(Adds hedge fund manager, CEO comments, graphic, financing, updates stock price)
March 4 (Reuters) - RadioShack Corp said it will close up to 1,100 U.S. stores after reporting a wider quarterly loss and huge drop in sales during the holidays that raised concerns about the longer-term prospects for the U.S. electronics chain.
Its shares dropped as much as 20 percent.
The planned closings would leave the Fort Worth, Texas-based retailer with over 4,000 stores, including more than 900 dealer franchise locations, it said on Tuesday.
RadioShack's sales have been in free fall since 2010 amid executive departures, tough competition and an image problem. Despite its ubiquitous presence, analysts say the U.S. retailer has not done enough to become a destination for mobile phone shoppers or younger buyers.
The retailer, which has been losing share to the likes of Best Buy Co Inc and Amazon.com Inc, reported its net loss widened to $191.4 million, or $1.90 a share, in the fourth quarter, from $63.3 million, or 63 cents, a year earlier.
Sales totaled $935.4 million in the quarter covering the holiday season, down 20.1 percent from $1.17 billion in the year-ago period. Analysts, on average, looked for sales of $1.12 billion, according to Thomson Reuters I/B/E/S.
Sales at stores open at least a year fell 19 percent in the fourth quarter on weak customer traffic.
The grim results were not entirely unexpected, considering the overall weakness in the consumer electronics industry during the holidays, but many on Wall Street took a grim view of the company's prospects.
The "results were much worse than we anticipated, and cast serious doubt on RadioShack's long-term viability in our opinion," BB&T Capital Markets analyst Anthony Chukumba said.
The report also highlighted the mammoth task facing Chief Executive Officer Joe Magnacca, who took the helm in February 2013.
Magnacca, a restructuring expert credited with revamping Duane Reade drugstores before Walgreen Co bought the chain, said "the RadioShack turnaround will take time."
(For graphic on RadioShack shares after Magnacca took the helm: http://link.reuters.com/paz37v)
David Tawil, the co-founder of hedge fund Maglan Capital, said the move to shrink its store base was not a permanent solution to its problems.
"It should buy them time," said Tawil, a former bankruptcy attorney and distressed corporate workout specialist. "I don't think they have a place in the market." Maglan does not own RadioShack shares.
Its market share has fallen about 20 percent since 2010, according to data from Euromonitor International.
Tawil said he is concerned about its cash flow levels. "They can continue to operate but they are in a cash-flow negative spiral and that doesn't usually reverse itself," Tawil said.
The retailer, which secured new loans heading into the holidays, ended the fourth quarter with total liquidity of $554.3 million, including $179.8 million in cash and cash equivalents and $374.5 million in available credit.
At Dec. 31, its debt totaled $614 million and matured between 2018 and 2019.
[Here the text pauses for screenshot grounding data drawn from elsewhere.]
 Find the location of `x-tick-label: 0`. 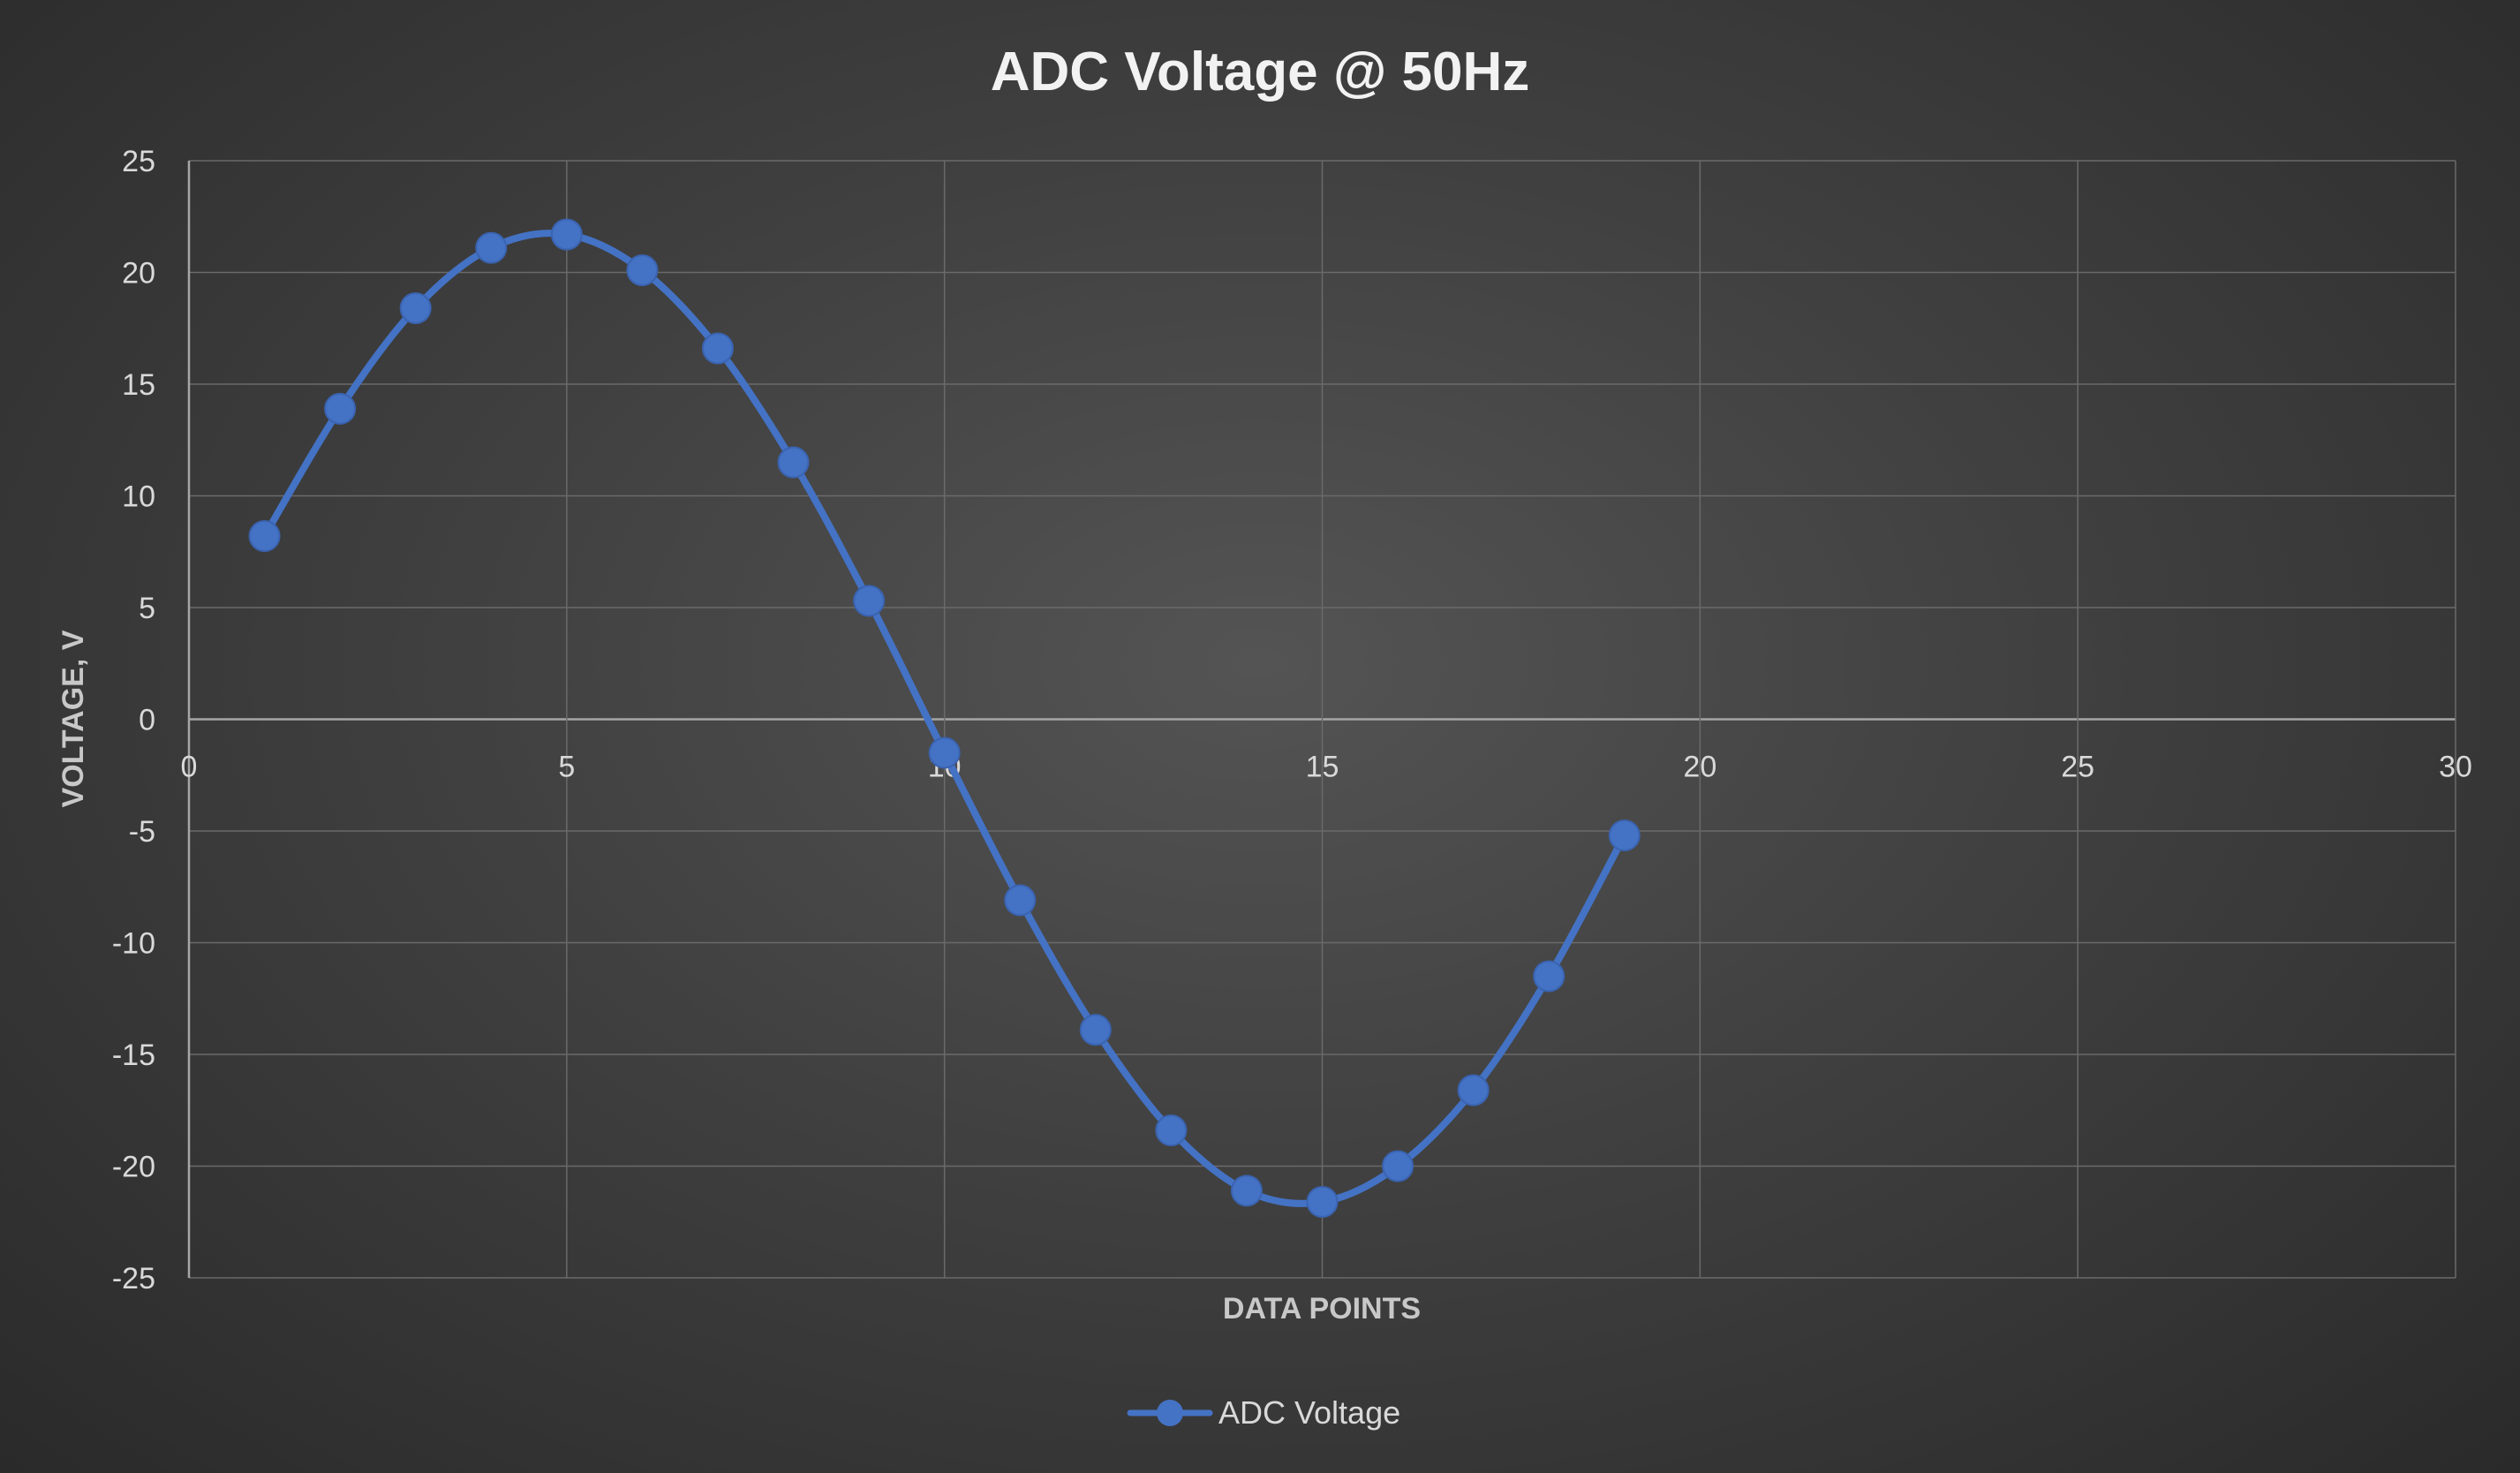

x-tick-label: 0 is located at coordinates (190, 767).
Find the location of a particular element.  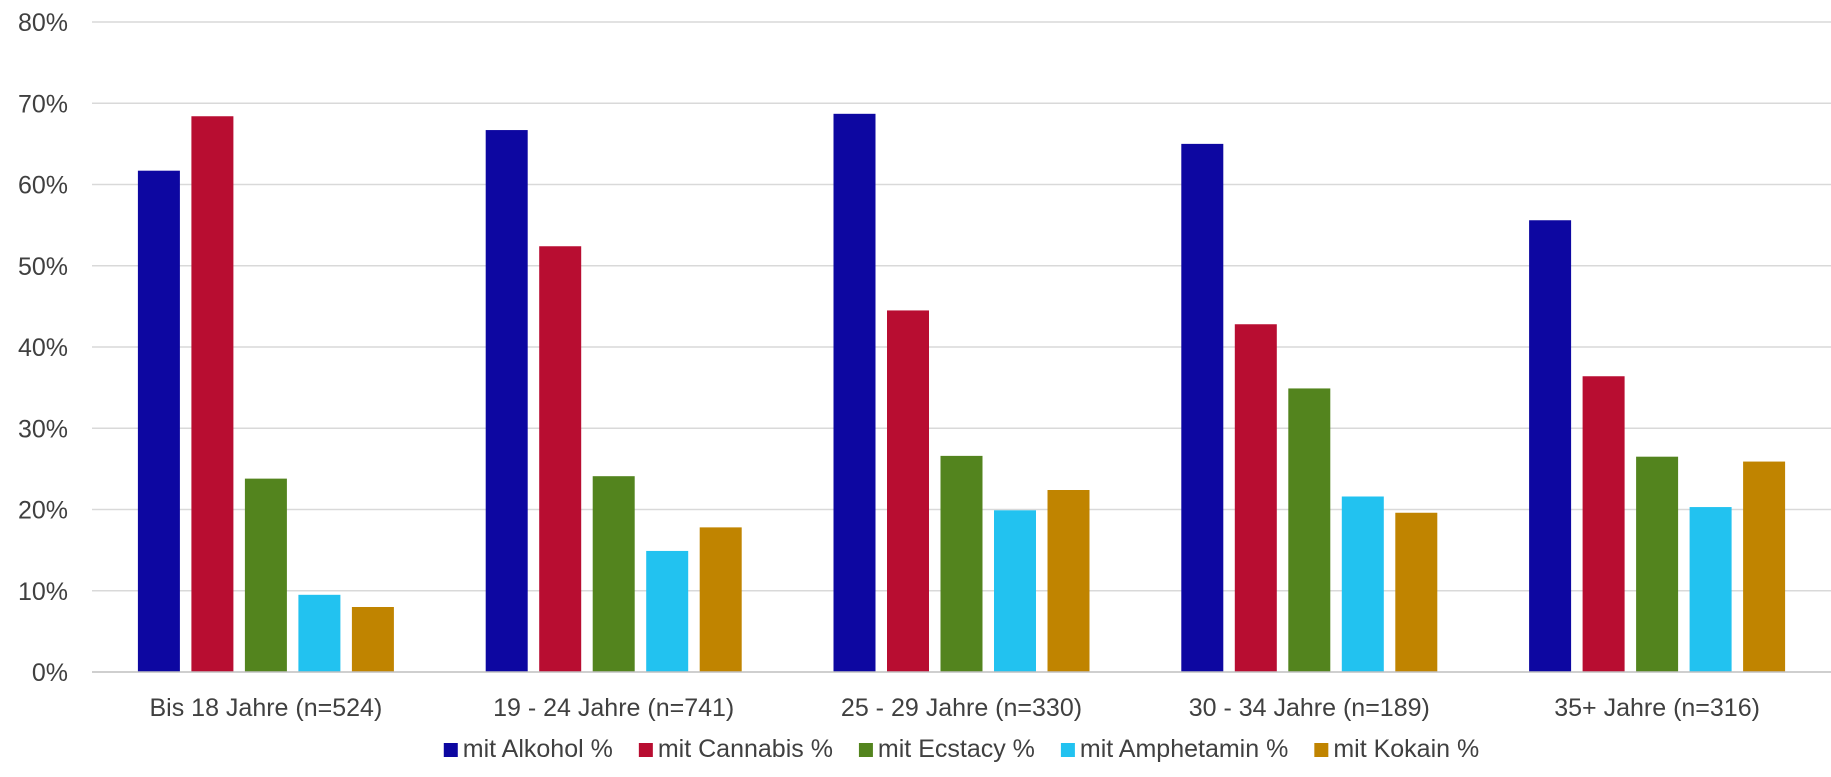

y-tick-label: 50% is located at coordinates (43, 267).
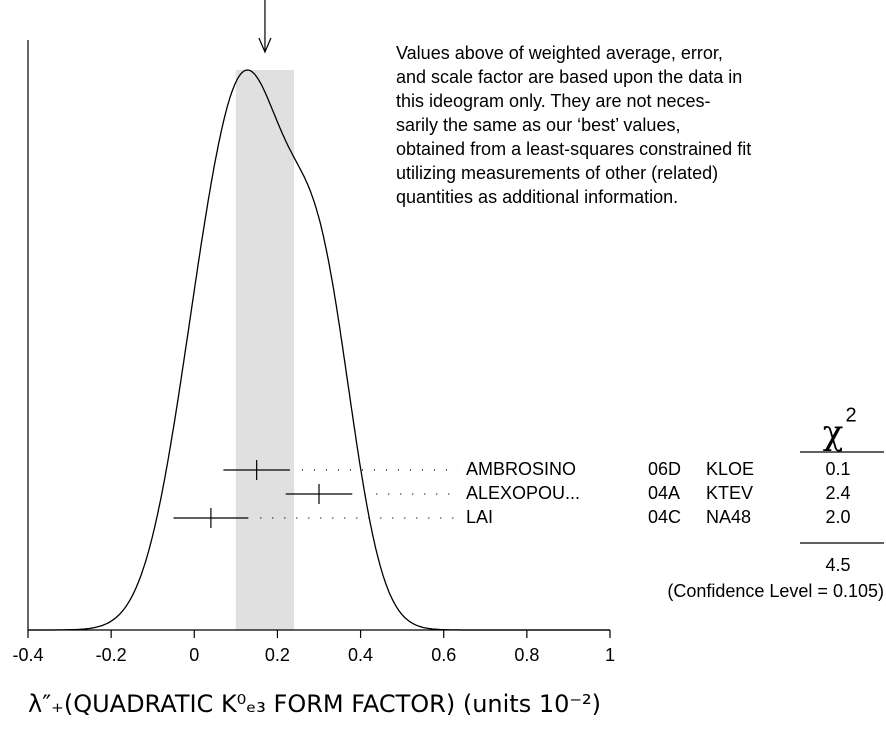 The width and height of the screenshot is (886, 733). I want to click on x-tick-label: 0.8, so click(526, 655).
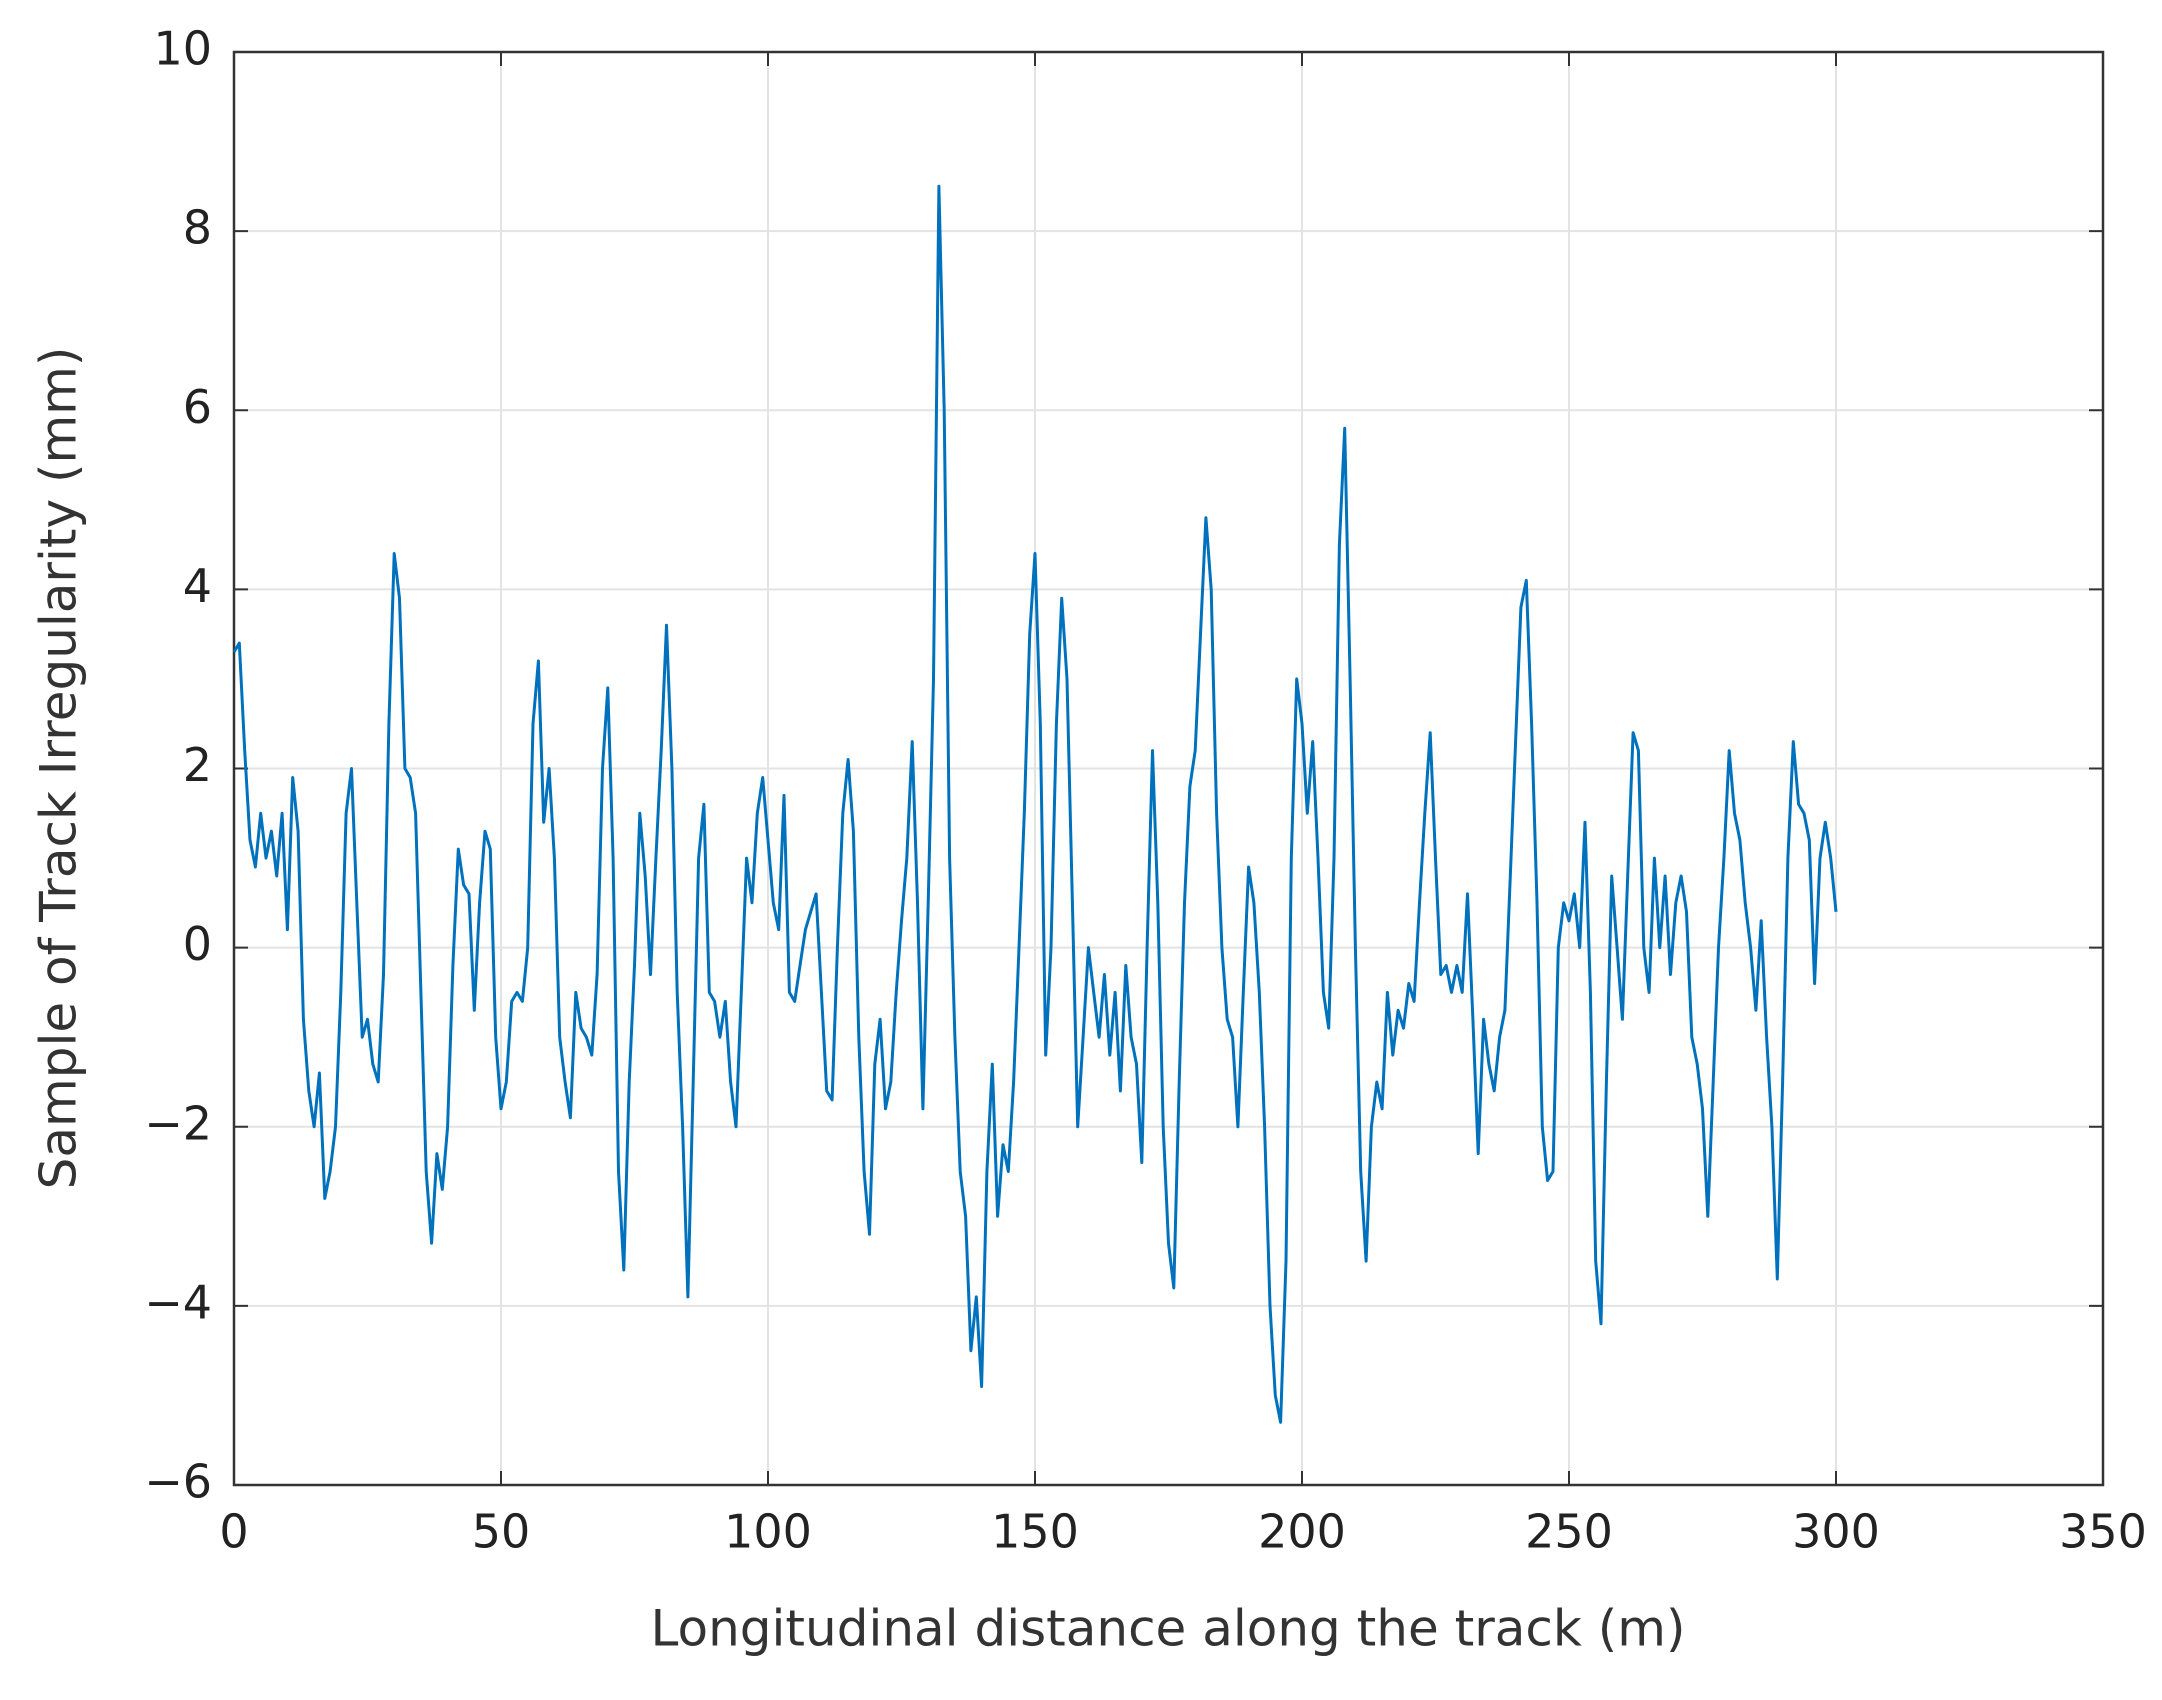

RadioShack peers Best Buy Co Inc and hhgregg Inc also reported weaker-than-expected sales in what turned out to be the most heavily discounted holiday shopping season since the recession.
Magnacca blamed the latest sales weakness on poor shopper traffic, intense discounting, tepid mobile phone demand and operational problems such as poor inventory management.
"Mr. Magnacca and the new team deserve a lot of credit for the changes they are making, but it seems harder and harder for them to overcome the more significant obstacles," said Janney Capital Markets analyst David Strasser. He worried that wireless industry weakness could stall its turnaround.
RadioShack has been working with bankers from Peter J Solomon Co to boost liquidity, and with AlixPartners on improving operations. Last October, it obtained $835 million in financing commitments from a consortium of lenders led by GE Capital; CIT Corporate Finance; RBS Citizens NA and Salus Capital Partners.
Under Magnacca, RadioShack has changed its logo, reduced store clutter and improved displays. It has also been moving some products from stores to its website, and carrying more private-label goods with higher margins.
The retailer recently named a new merchandising chief, global sourcing chief and chief financial officer. But some analysts say the efforts are too little, too late.
The stock slid 13.6 percent to $2.35 on the New York Stock Exchange, but fell as low as $2.19.